2. To compare between functional outcome using the Majeed Pelvic Score.
Sacroiliac screws (SISs) have been used since Vidal et al introduced them in 1973. Since
that, SIS fixation has become a common technology in fixing pelvic posterior ring injuries
with important progress in the past 20 years. Currently, SIS fixation represents the only
minimally invasive technique to stabilize the posterior pelvic ring. For that reason, it is
steadily gaining popularity, becoming one of the most commonly used techniques. The sacrum,
serving as the foundation of the spine, transmits the stress between spine and pelvis through
sacroiliac joints. Thus, the goal of surgical fixation is the reconstruction of the
spino-pelvic-junction to allow early weight-bearing and to facilitate nursing care,
particularly for multiple injured patients.

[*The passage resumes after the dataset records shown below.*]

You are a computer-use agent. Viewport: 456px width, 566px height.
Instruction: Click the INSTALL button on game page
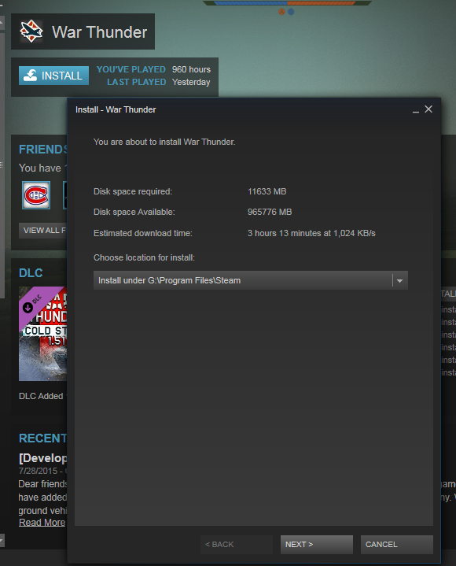[53, 76]
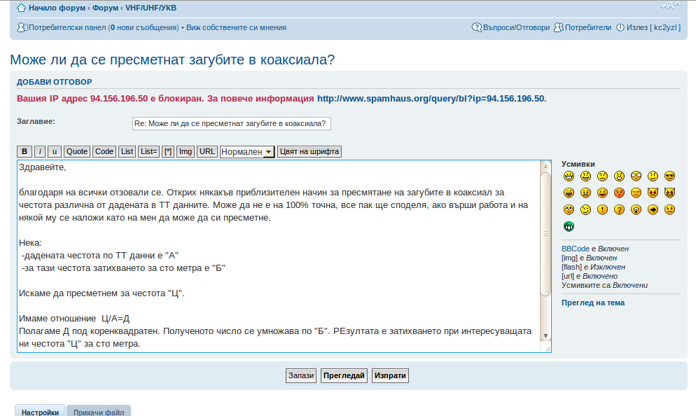Open Цвят на шрифта font colour picker
This screenshot has width=696, height=416.
(x=309, y=151)
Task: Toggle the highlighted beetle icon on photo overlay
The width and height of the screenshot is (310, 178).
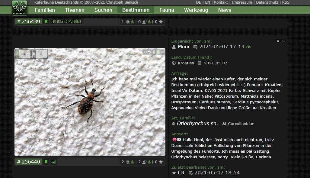Action: click(x=158, y=52)
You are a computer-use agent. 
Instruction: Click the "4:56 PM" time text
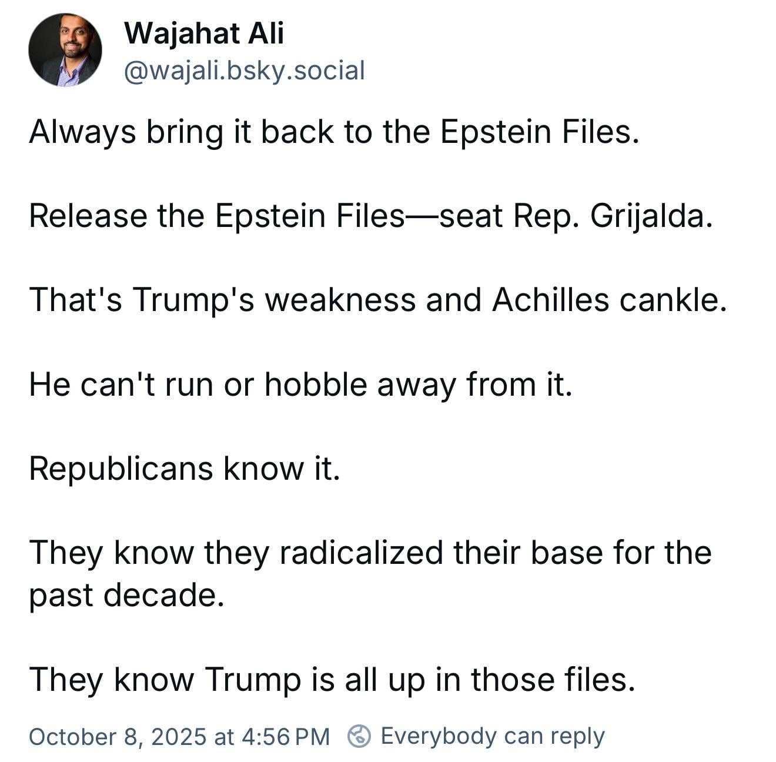click(285, 737)
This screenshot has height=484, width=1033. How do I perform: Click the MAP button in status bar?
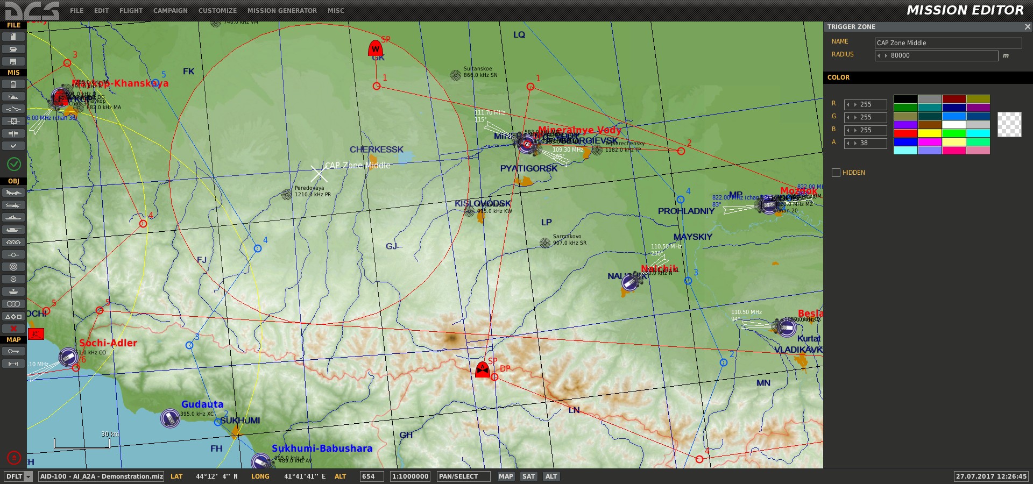506,476
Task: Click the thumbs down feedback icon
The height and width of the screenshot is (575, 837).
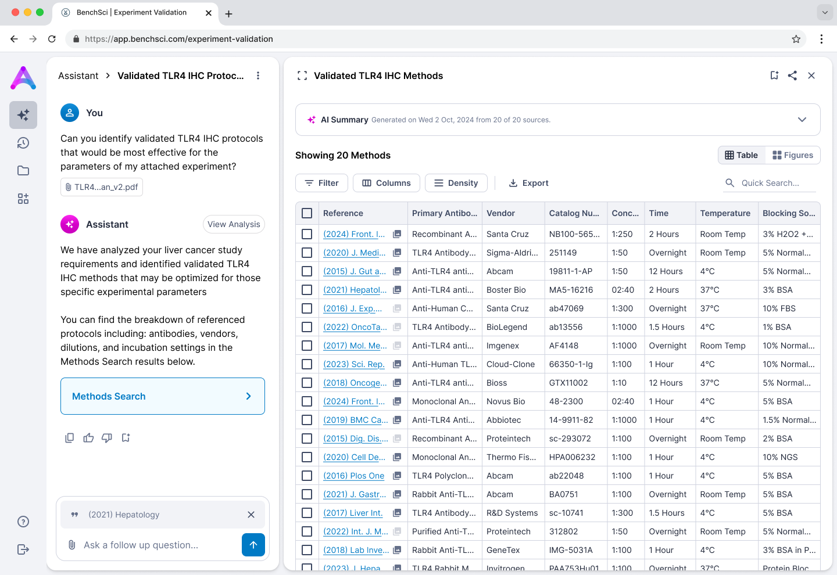Action: click(107, 438)
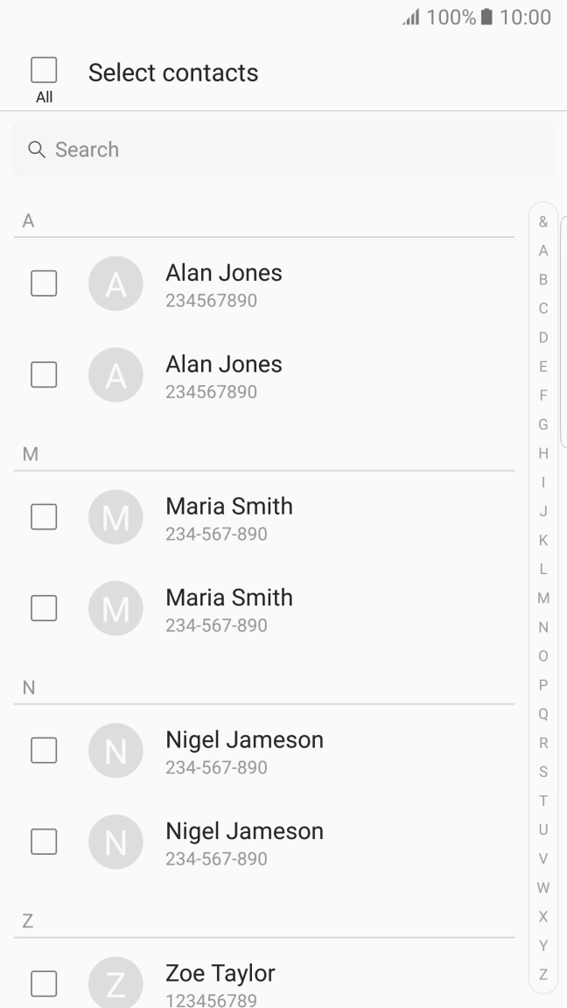Tap the second Maria Smith avatar icon
The image size is (567, 1008).
(x=116, y=608)
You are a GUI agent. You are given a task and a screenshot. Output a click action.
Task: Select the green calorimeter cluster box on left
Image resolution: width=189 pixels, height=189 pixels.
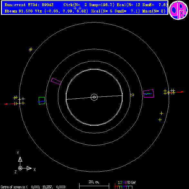pos(42,101)
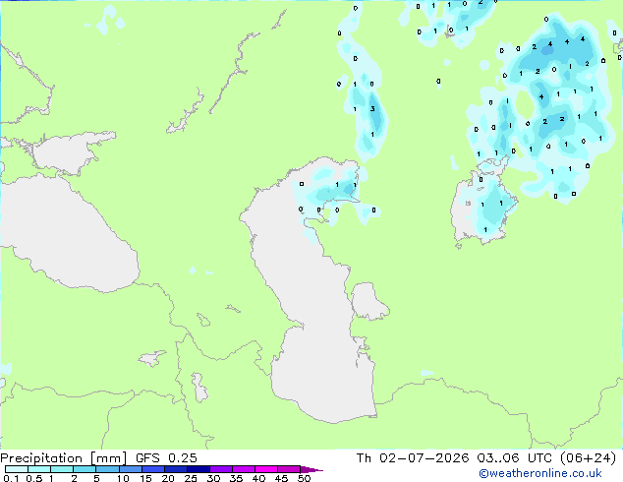
Task: Click the 3 mm value in the rain band north of the Caspian
Action: tap(372, 108)
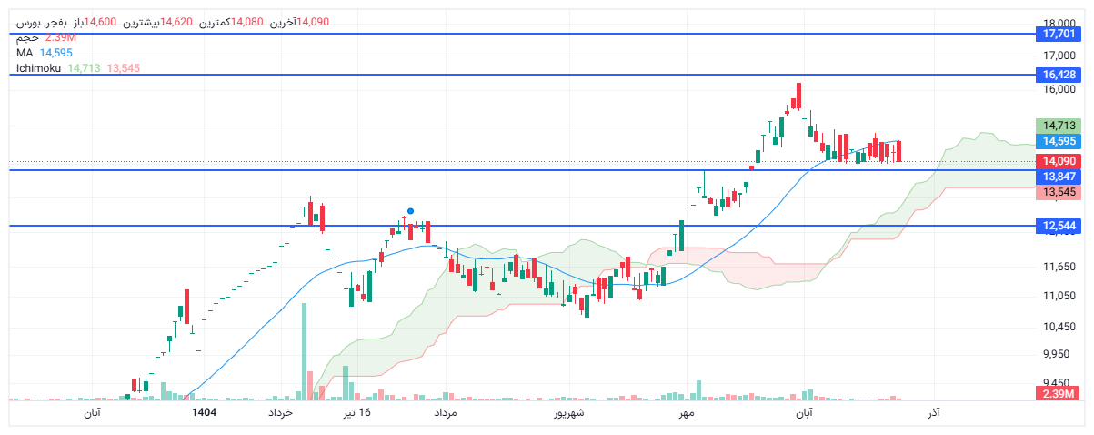Viewport: 1094px width, 435px height.
Task: Click the شهریور month label on time axis
Action: [568, 413]
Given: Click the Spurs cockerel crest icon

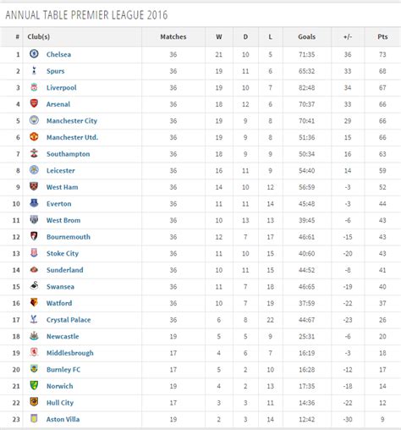Looking at the screenshot, I should 34,70.
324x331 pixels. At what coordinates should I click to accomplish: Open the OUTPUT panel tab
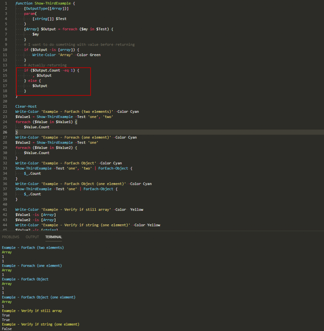32,237
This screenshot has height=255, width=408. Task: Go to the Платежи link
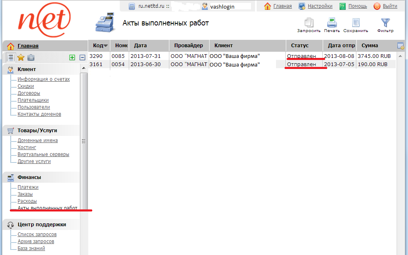[x=28, y=187]
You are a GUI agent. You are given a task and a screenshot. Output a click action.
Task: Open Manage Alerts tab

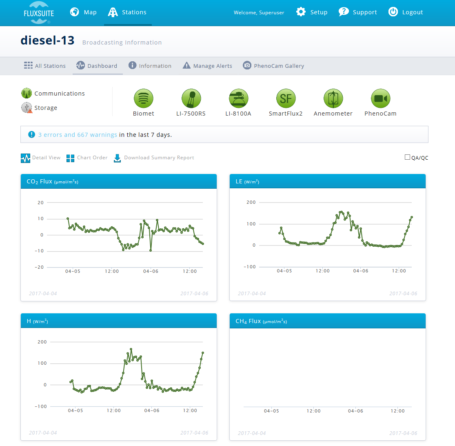(x=207, y=66)
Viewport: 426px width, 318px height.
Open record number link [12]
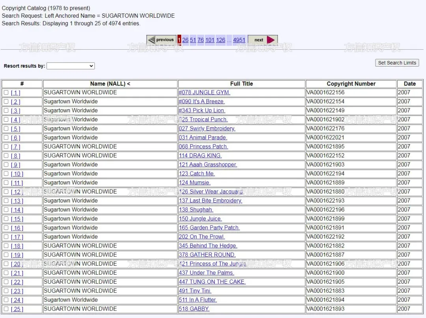(17, 192)
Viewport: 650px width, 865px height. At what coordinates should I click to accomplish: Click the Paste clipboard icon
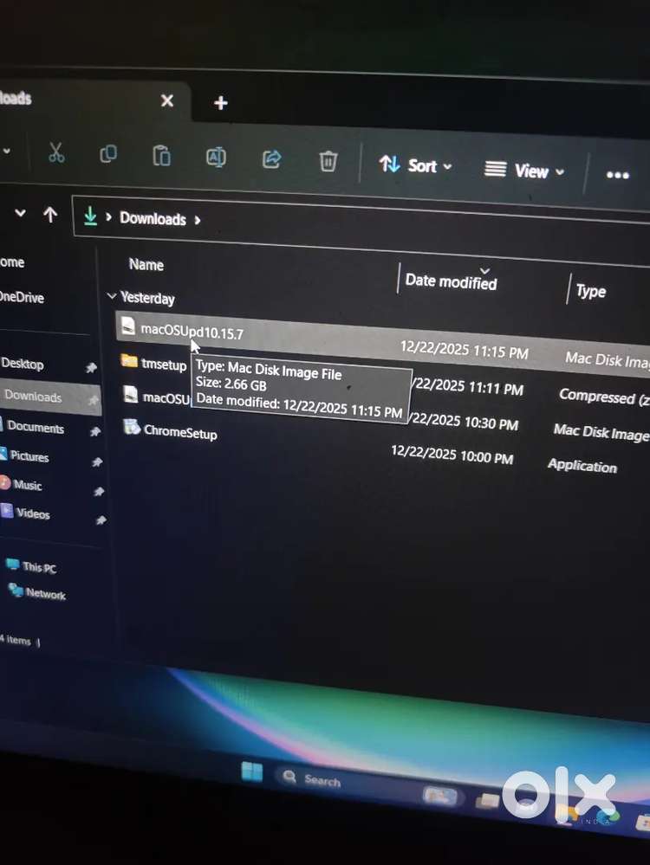[161, 156]
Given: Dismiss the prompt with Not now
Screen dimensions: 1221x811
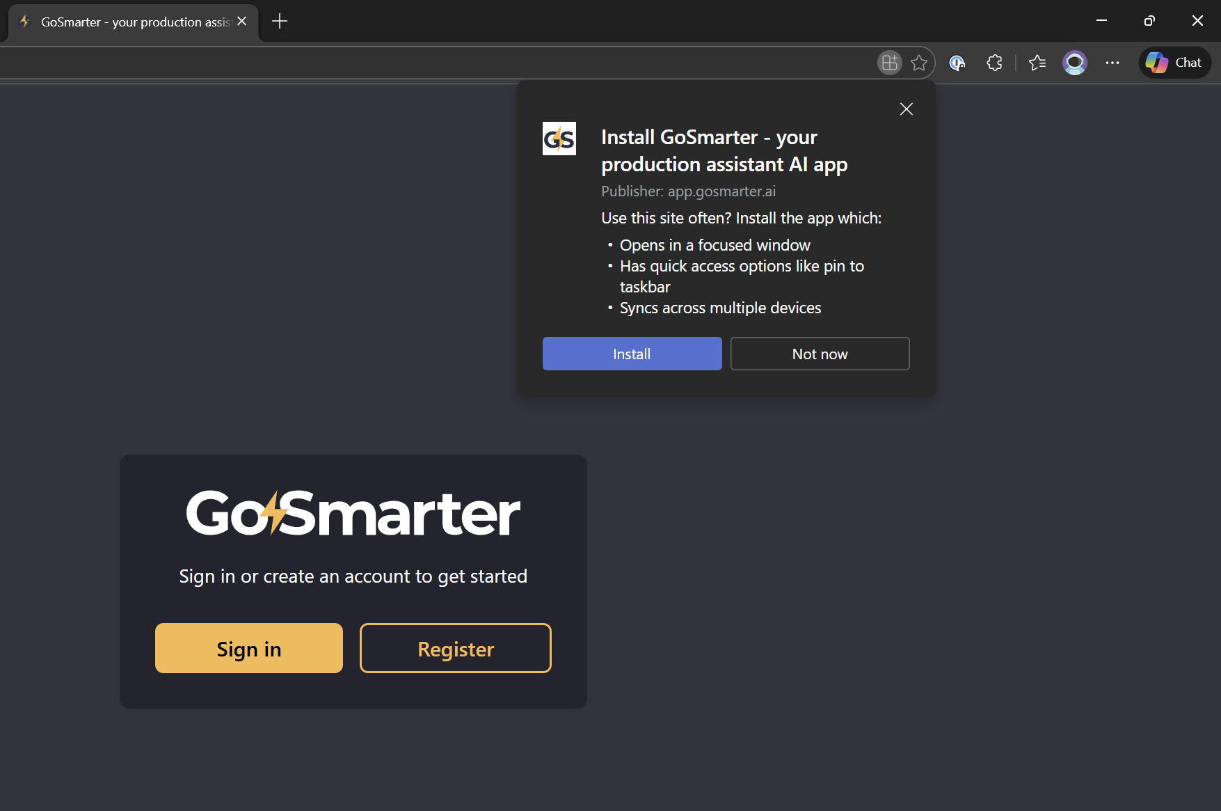Looking at the screenshot, I should click(x=820, y=354).
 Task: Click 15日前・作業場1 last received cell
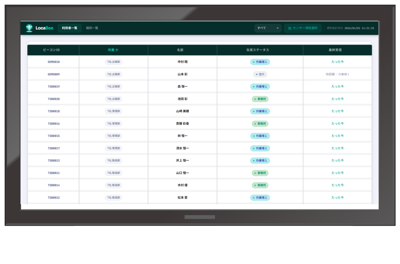(x=337, y=74)
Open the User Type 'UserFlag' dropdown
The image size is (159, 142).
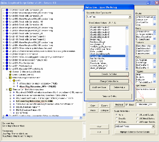coord(130,17)
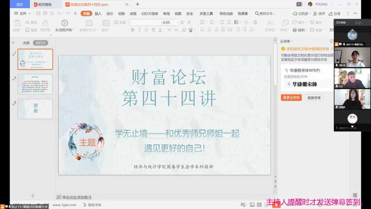Click the Undo arrow icon
The height and width of the screenshot is (209, 371).
[59, 13]
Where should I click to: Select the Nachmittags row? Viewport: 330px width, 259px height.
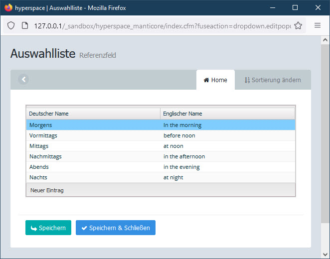tap(45, 156)
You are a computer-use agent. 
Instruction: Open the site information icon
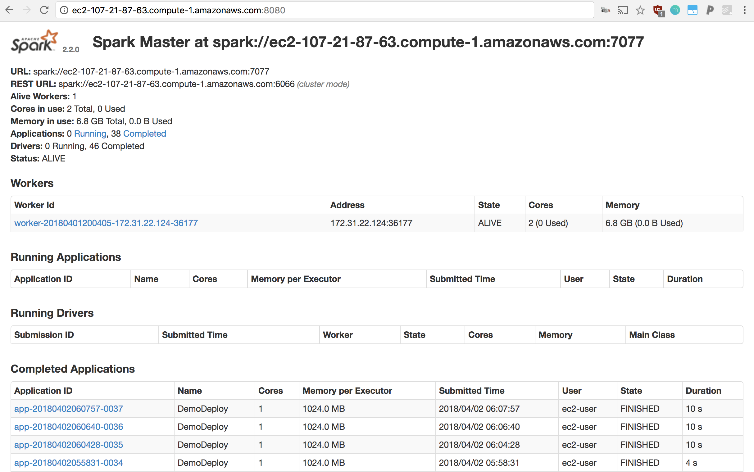pyautogui.click(x=64, y=10)
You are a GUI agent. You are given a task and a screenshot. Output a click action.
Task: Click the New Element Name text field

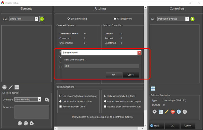click(x=102, y=66)
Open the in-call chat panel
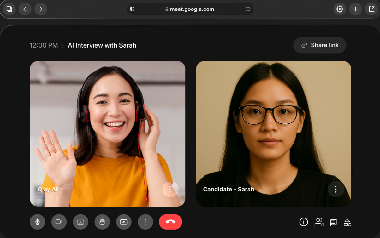Image resolution: width=380 pixels, height=238 pixels. tap(333, 222)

As a result of the deforming forces acting perpendicular to the implant axis, routine
ilio-sacral screws fixation may not provide adequate stabilization, especially in certain
unstable injuries. Longer trans-sacral screws that traverse the entire upper sacrum and exit
the contralateral iliac cortex may improve holding power and also stabilize concomitant
contralateral posterior pelvic injuries. These trans-sacral screws are reliably safe to
insert using routine intraoperative fluoroscopy, and they provide durable fixation.